Ningxiao Tao, Liangwang Ruan , Yitong Deng, Bo Zhu, Bin Wang, Baoquan Chen

This paper introduces a novel physically-based vortex fluid model for films, aimed at accurately simulating cascading vortical structures on deforming thin films. Central to our approach is a novel mechanism decomposing the film’s tangential velocity into circulation and dilatation components. These components are then evolved using a hybrid particle-mesh method, enabling the effective reconstruction of three-dimensional tangential velocities and seamlessly integrating surfactant and thickness dynamics into a unified framework. By coupling with its normal component and surface-tension model, our method is particularly adept at depicting complex interactions between in-plane vortices and out-of-plane physical phenomena, such as gravity, surfactant dynamics, and solid boundary, leading to highly realistic simulations of complex thin-film dynamics, achieving an unprecedented level of vortical details and physical realism.

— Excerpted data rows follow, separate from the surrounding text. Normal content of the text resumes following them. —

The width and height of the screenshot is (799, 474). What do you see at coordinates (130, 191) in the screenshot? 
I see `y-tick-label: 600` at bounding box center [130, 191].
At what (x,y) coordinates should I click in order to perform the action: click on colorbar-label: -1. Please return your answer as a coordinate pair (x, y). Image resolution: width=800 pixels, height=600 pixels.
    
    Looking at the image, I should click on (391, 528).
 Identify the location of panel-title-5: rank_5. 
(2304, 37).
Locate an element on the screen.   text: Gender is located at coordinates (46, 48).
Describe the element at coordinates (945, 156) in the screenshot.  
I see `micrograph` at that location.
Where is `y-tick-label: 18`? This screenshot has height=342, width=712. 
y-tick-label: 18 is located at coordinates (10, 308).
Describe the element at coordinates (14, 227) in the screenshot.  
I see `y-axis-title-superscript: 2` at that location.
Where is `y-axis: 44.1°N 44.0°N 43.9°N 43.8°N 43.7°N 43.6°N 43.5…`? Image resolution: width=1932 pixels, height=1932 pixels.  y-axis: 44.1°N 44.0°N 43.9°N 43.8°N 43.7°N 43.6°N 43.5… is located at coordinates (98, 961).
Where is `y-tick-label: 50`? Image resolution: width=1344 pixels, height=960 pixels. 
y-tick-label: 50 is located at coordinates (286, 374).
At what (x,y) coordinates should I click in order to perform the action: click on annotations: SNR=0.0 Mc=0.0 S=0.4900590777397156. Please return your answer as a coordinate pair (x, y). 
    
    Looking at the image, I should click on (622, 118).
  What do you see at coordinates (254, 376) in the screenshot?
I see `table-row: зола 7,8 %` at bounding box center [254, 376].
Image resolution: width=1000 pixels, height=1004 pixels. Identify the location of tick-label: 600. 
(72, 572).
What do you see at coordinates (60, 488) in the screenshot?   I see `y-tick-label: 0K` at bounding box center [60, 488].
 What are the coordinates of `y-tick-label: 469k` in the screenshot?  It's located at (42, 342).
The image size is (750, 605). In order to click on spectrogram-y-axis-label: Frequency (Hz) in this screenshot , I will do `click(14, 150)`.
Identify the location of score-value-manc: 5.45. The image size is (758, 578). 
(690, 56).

A Vortex Particle-on-Mesh Method for Soap Film Simulation

Proxy Asset Generation for Cloth Simulation in Games

Zhongtian Zheng, Tongtong Wang, Qijia Feng, Zherong Pan, Xifeng Gao, Kui Wu

Simulating high-resolution cloth poses computational challenges in real-time applications. In the gaming industry, the proxy mesh technique offers an alternative, simulating a simplified low-resolution cloth geometry, proxy mesh. This proxy mesh’s dynamics drive the detailed high-resolution geometry, visual mesh, through Linear Blended Skinning (LBS). However, generating a suitable proxy mesh with appropriate skinning weights from a given visual mesh is non-trivial, often requiring skilled artists several days for fine-tuning. This paper presents an automatic pipeline to convert an ill-conditioned high-resolution visual mesh into a single-layer low-poly proxy mesh. Given that the input visual mesh may not be simulation-ready, our approach then simulates the proxy mesh based on specific use scenarios and optimizes the skinning weights, relying on differential skinning with several well-designed loss functions to ensure the skinned visual mesh appears plausible in the final simulation. We have tested our method on various challenging cloth models, demonstrating its robustness and effectiveness.